Texas governor Rick Perry is different but no less cynical. He wants you to believe he's a strong-willed, consistent religious conservative. He's already staked out a bunch of extreme views on the campaign trail. And in his 2010 book Fed Up!, he argues that Social Security is a violently un-American, unconstitutional "Ponzi" scheme, that Medicare should be jettisoned and that the 16th Amendment, which instituted a federal income tax, should be repealed. But in a turnabout of near-Nixonian shamelessness -- MSNBC's Rachel Maddow called it "losing the argument with himself," Perry, who just a few days ago encouraged a voter to "get a copy of [my book] and read it," wants us to consider "inoperative" the crazier passages of the book. Maddow's guest, former GOP chief Michael Steele, failed to finesse the issue by speculating that Perry, "Almost forgot the book was out there."

Michele Bachmann, whose "top-tierdom" is hanging by a thread, is so close to a no-fault divorce from reality that she feels no need to rationally explain her more ludicrous and contradictory statements. Making career decisions because "The Lord says you are to be submissive to your husband"? No problemo -- "submission" is the same thing as "respect." Promising that "Under President Bachmann you will see gasoline come down below $2 per gallon again"? Why not? Insisting that her eagerness to accept funds from President Obama's stimulus bill was not in conflict with her description of the stimulus as "fantasy economics"? No contradiction there. Advocating default on America's debt? Never happened.

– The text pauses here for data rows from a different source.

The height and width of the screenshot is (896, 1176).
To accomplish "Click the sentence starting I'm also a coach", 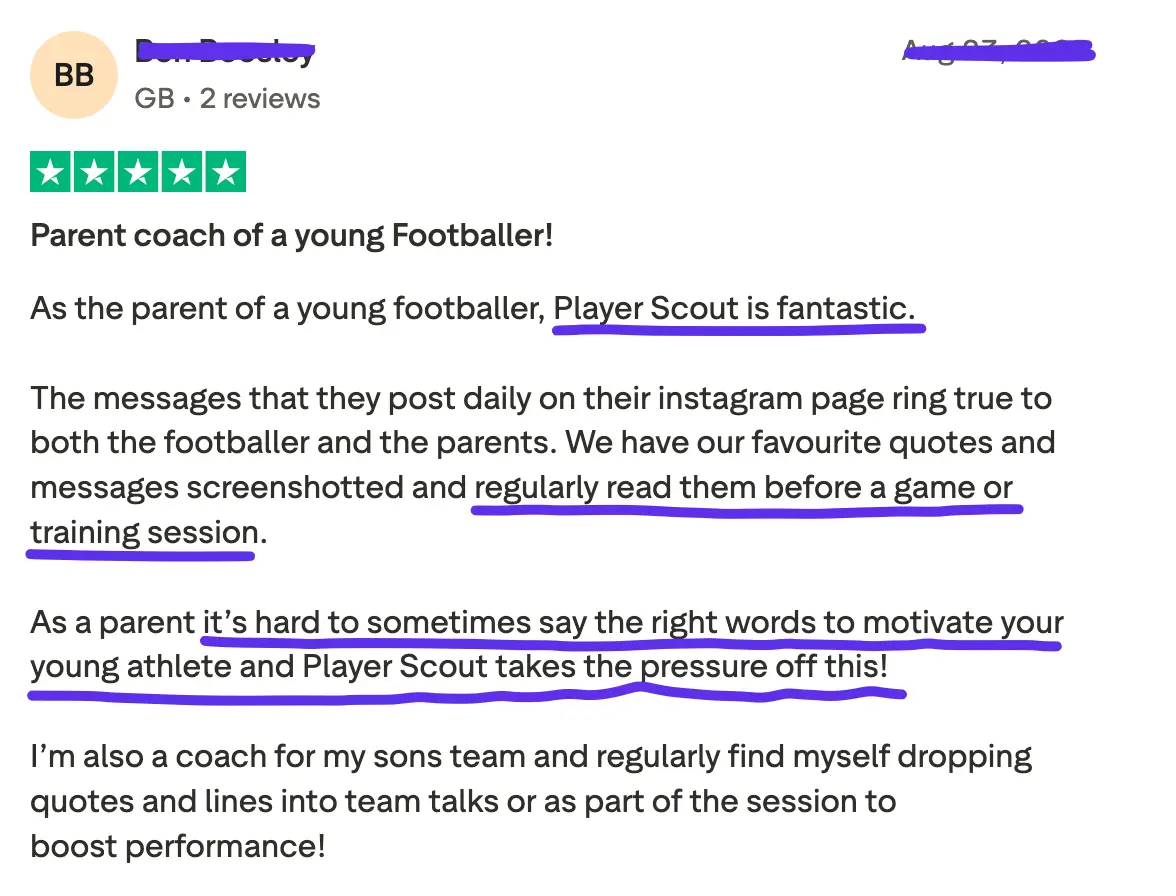I will pyautogui.click(x=531, y=802).
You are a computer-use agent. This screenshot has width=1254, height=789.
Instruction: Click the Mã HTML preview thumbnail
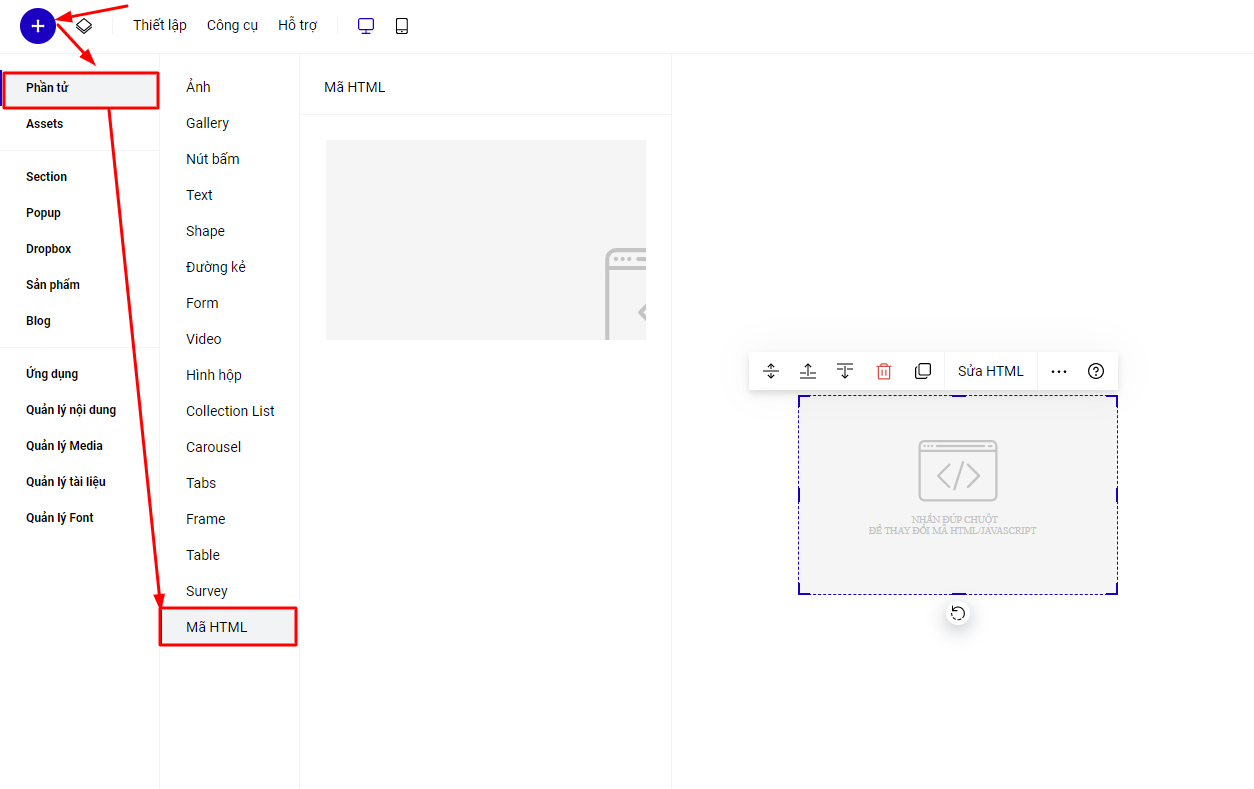486,240
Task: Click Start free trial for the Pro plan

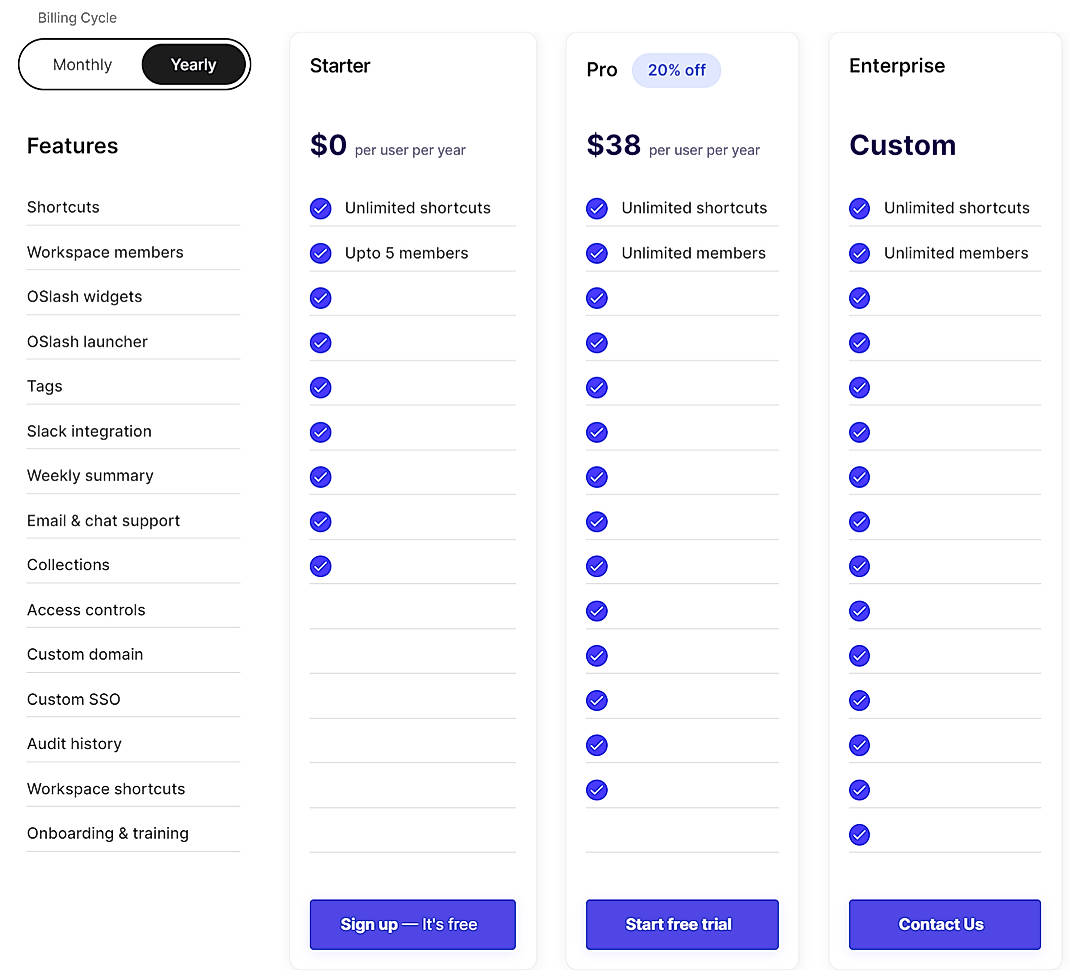Action: tap(682, 924)
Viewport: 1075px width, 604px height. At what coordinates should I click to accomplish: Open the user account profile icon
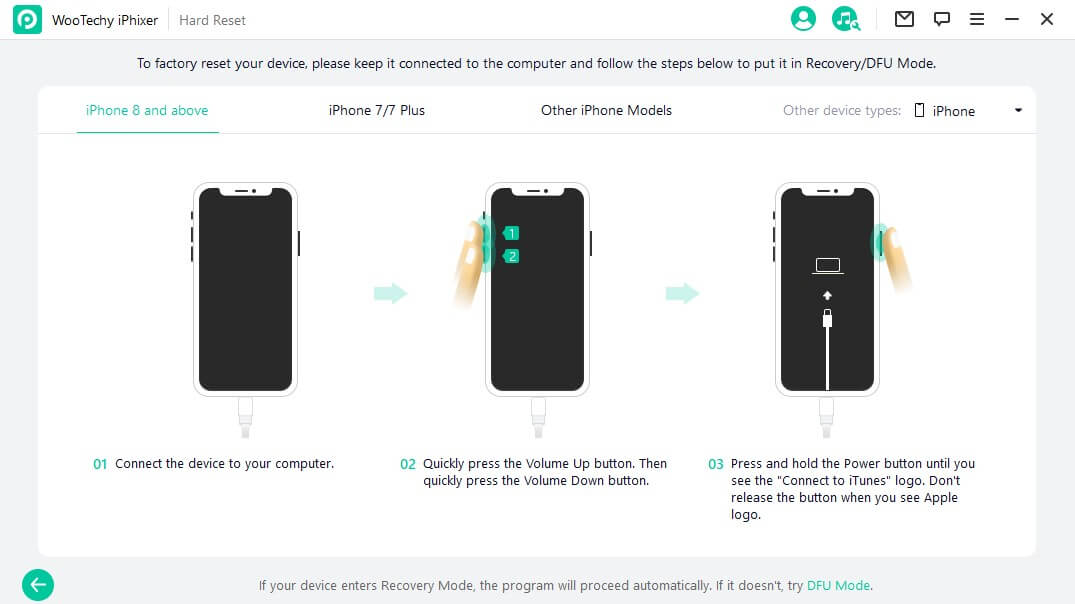[803, 19]

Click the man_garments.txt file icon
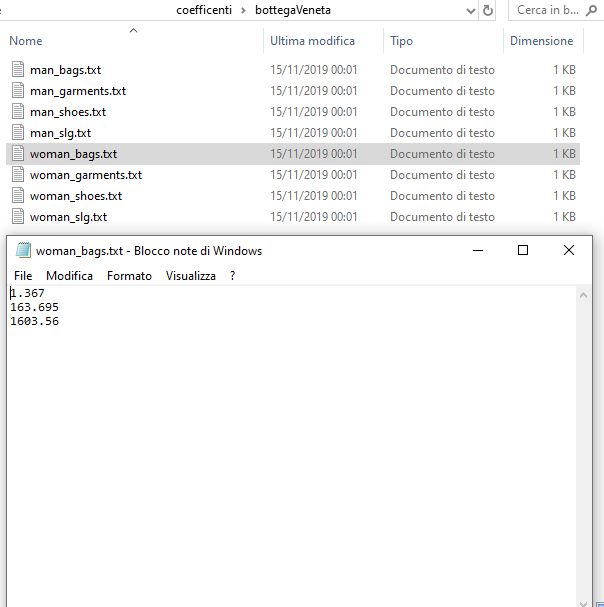(x=18, y=91)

Tea Partyers can often be seen demonstrating the flip side of flip-flopping -- fact-free, unalterable rigidity. Case in point: In the default debacle, they wouldn't give an inch on tax increases for the mega-rich even if the fate of the world's economic system hung in the balance.

Unless something changes, and soon, one of these Republican chameleons will be the GOP candidate for president in 2012, and will therefore have a real chance to be our next president. Will citizens and the mainstream media rise up in disgust and keep these bums out? Don't count on it. But as Harry Chapin once said, "If we don't act like there's hope, there is no hope."